Figure 2.

(A) Differences in times of repolarization will result in electrical dispersion. (1). The differences in the action potentials (APs) across the ventricular wall—between epicardial (EPI) and endocardial myocytes (ENDO)—result in normal ventricular dispersion. (2) If an atrial myocyte is implanted into the ventricle, its action potential creates enhanced dispersion of repolarization compared with ventricular endocardial myocytes. (3) Enhanced dispersion of repolarization will occur when cells expressing nodal potentials are implanted into ventricle. (4) Even if skeletal myoblast are engineered to express connexins, the dispersion of repolarization between these cells and ventricular myocytes would be greatest of all the cell types shown.

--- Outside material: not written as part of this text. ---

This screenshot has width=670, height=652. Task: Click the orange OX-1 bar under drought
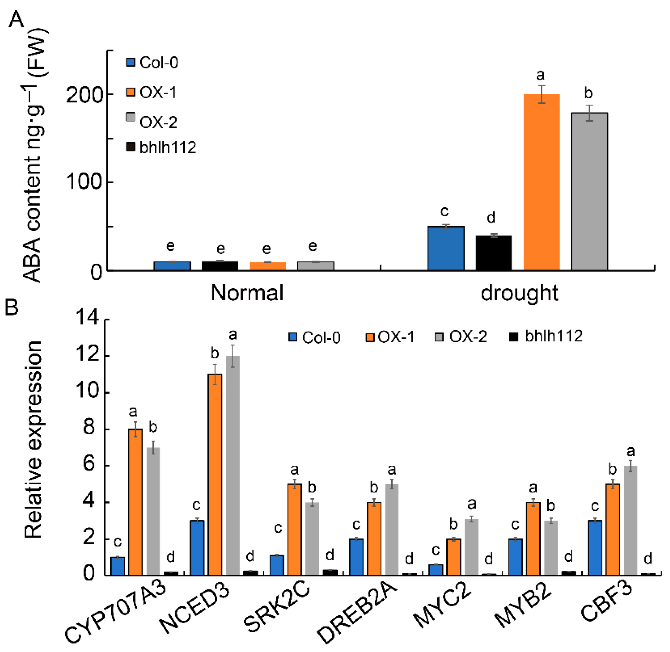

Schematics of action potentials adapted from the following references: Nodal AP from [23]; EPI and ENDO from [24]; Atrial AP from [25]; Skeletal myoblast from [26]. (B) When induced to differentiate, all of the cell types currently under investigation for cardiac repair yield heterogenous populations of cardiac myocytes. Delivery of such mixtures of cells could result in the type of electrical dispersion described above and induce fatal arrhythmias. (ESC = embryonic stem cell; CSC = cardiac stem cell; MSC = mesenchymal stem cell; EPC = endothelial progenitor cell).